The agreement is silent as to the grade at which the track should be constructed, and, although error was assigned in the court below for refusal to receive evidence to vary the agreement in that respect, the rulings ,of the court have not been urged by respondent upon this appeal. Nor does the record show that the grade was adopted in accordance with any agreement between the parties subsequent to the execution of the deed. It was established and the road built in 1881, and respondent did not construct his warehouses until 1885, and there is nothing to indicate that they were placed upon the grade in accordance with any special agreement or understanding.

We have., then, upon the one hand, in 1881, a railroad company which desired to build a branch line to the Government Canal, in connection with its main system; and, upon the other hand, certain private property owners, who desired to secure railroad facilities upon their property. They enter into a contract expressing mutual obligations, and the road is constructed accordingly. For *290many years the road, as originally built, answered the purposes, but, finally, as new methods of constructing warehouses and heavier traffic ensued, it became desirable that the grade be raised in order more effectually to accommodate the changing conditions. There was no express agreement on the part of the railroad company to fix its grade at the point where it was when respondent built his warehouses, and it cannot be implied from the language used in the contract. The fair inference from the language used implies that, as the exigencies of traffic demanded, the company would change its grade to accommodate the same, and that if in the meantime any one should build 'Structures with reference to the original grade, they would assume the consequences. This view is in harmony with the powers usually possessed by railroad companies in reference to rights of way acquired by condemnation or purchase, and any other view would place such companies at a great disadvantage, as they would be compelled, no matter what the public demand or the requirements of a majority of the property owners, to compensate those who resisted the change.

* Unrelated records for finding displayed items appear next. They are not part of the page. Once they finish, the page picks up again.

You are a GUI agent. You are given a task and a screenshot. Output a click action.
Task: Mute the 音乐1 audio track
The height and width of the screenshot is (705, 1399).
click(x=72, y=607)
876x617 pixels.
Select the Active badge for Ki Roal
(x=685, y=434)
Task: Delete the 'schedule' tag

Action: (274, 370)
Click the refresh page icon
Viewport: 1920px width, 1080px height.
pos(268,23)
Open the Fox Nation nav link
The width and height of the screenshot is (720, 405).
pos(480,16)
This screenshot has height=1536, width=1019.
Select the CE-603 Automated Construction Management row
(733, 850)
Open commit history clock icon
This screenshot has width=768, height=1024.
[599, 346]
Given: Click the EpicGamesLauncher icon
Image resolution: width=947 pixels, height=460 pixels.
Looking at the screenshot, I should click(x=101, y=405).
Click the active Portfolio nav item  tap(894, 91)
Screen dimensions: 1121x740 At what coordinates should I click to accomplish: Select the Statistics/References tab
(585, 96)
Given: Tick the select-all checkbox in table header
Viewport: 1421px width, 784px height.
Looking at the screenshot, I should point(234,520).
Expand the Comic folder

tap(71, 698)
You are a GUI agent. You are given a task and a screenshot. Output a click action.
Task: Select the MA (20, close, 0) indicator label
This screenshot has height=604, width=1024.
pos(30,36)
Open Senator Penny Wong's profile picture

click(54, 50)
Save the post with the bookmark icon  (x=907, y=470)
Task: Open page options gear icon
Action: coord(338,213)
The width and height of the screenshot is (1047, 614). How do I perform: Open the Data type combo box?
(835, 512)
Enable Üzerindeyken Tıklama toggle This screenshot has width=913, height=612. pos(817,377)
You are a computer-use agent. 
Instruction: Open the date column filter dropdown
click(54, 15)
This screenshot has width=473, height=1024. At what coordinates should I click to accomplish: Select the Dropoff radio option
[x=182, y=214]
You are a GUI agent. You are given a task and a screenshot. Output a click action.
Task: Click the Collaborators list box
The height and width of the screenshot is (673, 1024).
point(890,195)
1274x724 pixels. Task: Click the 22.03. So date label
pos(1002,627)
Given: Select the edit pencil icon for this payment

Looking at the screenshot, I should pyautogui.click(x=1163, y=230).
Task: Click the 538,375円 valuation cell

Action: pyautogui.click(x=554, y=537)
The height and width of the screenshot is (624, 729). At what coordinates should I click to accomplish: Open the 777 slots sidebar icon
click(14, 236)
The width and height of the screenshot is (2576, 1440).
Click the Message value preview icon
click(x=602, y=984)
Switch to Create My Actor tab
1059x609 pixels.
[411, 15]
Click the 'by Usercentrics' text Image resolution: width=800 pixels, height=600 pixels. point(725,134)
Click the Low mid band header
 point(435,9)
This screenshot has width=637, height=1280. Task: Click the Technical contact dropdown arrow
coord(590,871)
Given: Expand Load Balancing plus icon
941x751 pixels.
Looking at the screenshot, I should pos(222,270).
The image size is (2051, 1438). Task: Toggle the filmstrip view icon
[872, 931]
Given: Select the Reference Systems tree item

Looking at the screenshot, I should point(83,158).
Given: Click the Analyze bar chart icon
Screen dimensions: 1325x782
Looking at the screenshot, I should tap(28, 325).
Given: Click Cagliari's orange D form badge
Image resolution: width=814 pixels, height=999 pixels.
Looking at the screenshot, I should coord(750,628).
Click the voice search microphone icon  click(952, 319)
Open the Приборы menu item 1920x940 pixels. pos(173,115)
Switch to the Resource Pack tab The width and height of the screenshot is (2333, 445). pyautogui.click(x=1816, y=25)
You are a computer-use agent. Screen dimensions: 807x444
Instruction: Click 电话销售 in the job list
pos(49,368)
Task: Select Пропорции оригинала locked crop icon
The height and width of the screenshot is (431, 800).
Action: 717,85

The constitutional amendment has no application to the facts in this case for the reason, as already stated, that the deed referred to provided that the railroad company should have the right to change its grade whenever public necessity required. It is true that where right of way has been acquired according to a fixed plan or grade, and assessment of damages has been made with reference to that particular condition, then under the amendment such grade cannot be changed without making the party liable for injury to the property. If it appeared in this case that the railway company had actually agreed that it should maintain its road at the grade originally established, then it would not be permitted to. change it without responding for the injury.

It does not follow from what has been said that the railway company would not be responsible for arbitrarily changing its grade without due reference to public necessity; but in this case the evidence is conclusive that the change was made not arbitrarily, but for the benefit of the road, and in response to a demand *291for better facilities and conditions by tbe public and the property owners as a whole.

There being no other question before the court upon this appeal, the verdict should be permitted to stand, and the order appealed from is reversed.